Retail discounts are percentage decreases. A '30% off' sale on a $120 item: 30% of $120 = $36, so the sale price is $120 − $36 = $84. Alternatively: $120 × (1 − 0.30) = $120 × 0.70 = $84. The second method is faster for mental math.

To find the original price from a discounted price: divide the sale price by (1 − discount rate). If a $84 price is 30% off: $84 ÷ 0.70 = $120 original price.

Percentage Decrease Is Not Symmetric with Increase

A 50% increase followed by a 50% decrease does not return you to the original value. If $100 increases by 50%: $150. Then decreases by 50%: $75. You end up lower. This is because the percentage decrease is applied to the larger value.

Similarly, recovering a 50% loss requires a 100% gain: $100 → $50 (−50%) → $100 (×100% gain). This asymmetry is crucial in investing — avoiding large losses matters more than capturing large gains.

Quick Tips

  • Discount shortcut: multiply price by (1 − discount). 25% off $80: 80 × 0.75 = $60.

  • Find the original price: divide sale price by (1 − discount rate). $60 at 25% off: 60 ÷ 0.75 = $80.

  • A 10% decrease leaves 90% of the original. A 20% decrease leaves 80%. Subtract the percentage from 100% to find the remaining fraction.

  • Investment losses: a 50% loss needs a 100% gain to recover.
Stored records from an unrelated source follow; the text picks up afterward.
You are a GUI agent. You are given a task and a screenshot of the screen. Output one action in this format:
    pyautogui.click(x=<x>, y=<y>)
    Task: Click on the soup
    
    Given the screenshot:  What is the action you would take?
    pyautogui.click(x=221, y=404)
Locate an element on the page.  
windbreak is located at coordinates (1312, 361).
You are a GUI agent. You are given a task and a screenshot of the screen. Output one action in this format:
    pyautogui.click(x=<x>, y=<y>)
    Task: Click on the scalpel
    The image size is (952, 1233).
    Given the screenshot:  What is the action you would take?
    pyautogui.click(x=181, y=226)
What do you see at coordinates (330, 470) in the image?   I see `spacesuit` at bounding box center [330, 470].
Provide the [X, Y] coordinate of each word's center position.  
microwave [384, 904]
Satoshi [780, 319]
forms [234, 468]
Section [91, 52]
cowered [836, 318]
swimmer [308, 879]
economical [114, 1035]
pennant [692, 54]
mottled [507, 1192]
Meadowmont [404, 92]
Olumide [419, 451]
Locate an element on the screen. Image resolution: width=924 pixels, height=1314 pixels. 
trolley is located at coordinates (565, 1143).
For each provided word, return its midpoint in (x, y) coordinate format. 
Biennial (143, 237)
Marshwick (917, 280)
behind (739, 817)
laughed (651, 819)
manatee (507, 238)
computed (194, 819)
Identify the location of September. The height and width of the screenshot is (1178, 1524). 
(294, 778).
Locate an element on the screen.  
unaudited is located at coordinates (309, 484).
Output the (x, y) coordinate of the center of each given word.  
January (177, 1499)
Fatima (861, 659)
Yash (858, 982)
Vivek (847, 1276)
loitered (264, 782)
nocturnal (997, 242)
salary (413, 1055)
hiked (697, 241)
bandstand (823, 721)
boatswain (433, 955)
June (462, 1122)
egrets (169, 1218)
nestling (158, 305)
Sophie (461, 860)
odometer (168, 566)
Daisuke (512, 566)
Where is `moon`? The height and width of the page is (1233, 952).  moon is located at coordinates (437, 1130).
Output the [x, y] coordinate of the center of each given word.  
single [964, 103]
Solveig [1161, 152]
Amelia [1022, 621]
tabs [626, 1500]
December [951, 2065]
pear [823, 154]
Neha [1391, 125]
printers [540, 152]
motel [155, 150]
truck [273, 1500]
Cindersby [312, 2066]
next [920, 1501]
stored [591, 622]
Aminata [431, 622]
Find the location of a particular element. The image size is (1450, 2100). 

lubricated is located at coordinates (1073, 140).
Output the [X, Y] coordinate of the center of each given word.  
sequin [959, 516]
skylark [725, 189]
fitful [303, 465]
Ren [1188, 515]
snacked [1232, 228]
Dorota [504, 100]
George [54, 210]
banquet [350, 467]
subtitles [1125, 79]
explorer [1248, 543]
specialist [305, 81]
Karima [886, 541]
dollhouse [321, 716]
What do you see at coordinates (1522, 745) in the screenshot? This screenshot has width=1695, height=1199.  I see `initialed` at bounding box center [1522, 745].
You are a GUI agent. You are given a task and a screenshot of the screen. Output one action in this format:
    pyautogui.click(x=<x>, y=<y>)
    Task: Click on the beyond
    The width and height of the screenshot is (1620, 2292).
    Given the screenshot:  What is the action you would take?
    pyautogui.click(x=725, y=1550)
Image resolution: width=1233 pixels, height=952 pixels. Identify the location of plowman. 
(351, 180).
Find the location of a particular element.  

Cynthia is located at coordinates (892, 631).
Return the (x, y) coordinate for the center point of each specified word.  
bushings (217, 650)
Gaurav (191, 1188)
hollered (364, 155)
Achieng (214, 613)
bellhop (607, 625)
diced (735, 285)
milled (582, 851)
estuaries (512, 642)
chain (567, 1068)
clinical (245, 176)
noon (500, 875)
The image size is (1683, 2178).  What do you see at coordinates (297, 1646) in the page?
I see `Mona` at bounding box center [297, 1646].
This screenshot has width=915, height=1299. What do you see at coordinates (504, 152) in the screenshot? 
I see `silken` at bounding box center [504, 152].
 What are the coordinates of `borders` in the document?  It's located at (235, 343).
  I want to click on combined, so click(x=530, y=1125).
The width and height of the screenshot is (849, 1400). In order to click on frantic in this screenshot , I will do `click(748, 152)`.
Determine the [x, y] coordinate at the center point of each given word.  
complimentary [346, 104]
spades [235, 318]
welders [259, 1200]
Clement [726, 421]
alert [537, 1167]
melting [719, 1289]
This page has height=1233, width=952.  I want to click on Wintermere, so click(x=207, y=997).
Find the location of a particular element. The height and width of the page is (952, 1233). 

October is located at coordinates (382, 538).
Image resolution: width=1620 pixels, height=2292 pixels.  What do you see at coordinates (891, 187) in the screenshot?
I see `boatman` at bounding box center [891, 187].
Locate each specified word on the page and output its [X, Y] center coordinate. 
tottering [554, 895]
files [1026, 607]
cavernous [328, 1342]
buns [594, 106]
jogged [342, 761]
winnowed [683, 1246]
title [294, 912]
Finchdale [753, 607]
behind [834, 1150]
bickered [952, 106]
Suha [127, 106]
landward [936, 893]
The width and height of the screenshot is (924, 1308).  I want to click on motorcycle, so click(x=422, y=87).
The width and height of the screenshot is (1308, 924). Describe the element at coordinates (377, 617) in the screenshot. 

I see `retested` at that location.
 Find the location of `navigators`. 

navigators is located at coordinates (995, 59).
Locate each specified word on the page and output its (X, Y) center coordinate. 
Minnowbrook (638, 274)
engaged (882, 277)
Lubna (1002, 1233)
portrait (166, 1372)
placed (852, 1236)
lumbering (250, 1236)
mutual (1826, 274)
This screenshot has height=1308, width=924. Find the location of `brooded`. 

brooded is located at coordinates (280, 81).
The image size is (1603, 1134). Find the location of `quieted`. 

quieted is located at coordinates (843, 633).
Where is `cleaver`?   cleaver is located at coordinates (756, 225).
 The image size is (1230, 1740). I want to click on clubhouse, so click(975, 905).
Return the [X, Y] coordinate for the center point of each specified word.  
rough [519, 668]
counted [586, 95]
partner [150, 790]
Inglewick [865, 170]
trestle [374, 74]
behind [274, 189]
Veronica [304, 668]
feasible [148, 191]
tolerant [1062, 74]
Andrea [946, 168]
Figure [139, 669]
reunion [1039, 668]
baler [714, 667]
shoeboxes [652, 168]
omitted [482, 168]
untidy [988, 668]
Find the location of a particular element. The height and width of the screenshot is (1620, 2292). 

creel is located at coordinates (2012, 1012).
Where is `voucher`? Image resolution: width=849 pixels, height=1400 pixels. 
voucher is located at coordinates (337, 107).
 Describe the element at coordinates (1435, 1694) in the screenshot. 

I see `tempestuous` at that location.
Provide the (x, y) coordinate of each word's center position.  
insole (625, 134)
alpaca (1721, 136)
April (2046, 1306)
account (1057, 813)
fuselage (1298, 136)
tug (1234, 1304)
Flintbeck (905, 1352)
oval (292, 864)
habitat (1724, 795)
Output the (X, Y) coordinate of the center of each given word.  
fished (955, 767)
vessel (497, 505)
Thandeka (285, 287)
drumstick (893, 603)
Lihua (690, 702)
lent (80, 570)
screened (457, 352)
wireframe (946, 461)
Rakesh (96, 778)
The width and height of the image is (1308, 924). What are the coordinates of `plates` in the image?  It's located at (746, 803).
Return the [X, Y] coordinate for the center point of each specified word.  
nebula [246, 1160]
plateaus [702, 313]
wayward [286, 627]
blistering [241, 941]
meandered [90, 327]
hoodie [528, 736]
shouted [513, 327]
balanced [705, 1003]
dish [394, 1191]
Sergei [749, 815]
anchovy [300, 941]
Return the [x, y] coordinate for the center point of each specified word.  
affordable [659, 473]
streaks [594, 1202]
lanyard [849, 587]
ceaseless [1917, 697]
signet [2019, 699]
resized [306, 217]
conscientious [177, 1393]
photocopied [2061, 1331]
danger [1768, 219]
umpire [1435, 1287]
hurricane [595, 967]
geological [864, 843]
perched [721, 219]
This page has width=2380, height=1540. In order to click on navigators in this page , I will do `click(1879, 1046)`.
A 25% loss needs a 33% gain to recover.

Frequently Asked Questions

What is a 20% decrease of 500?

20% of 500 = 100. 500 − 100 = 400. Or: 500 × 0.80 = 400.

If a stock drops 40%, how much gain is needed to recover?

Let the original be 100. After −40%, it is 60. To get back to 100 from 60: (100 − 60)/60 = 40/60 = 66.7% gain needed.

What is 15% off $79.99?

$79.99 × 0.85 = $67.99. (Or: $79.99 × 0.15 = $12.00 discount; $79.99 − $12.00 = $67.99.)

Can a percentage decrease exceed 100%?

No — a 100% decrease reduces a value to zero. A value cannot decrease more than 100% of itself (it cannot go below zero in most real-world contexts). Values that cross zero into negative territory require different framing.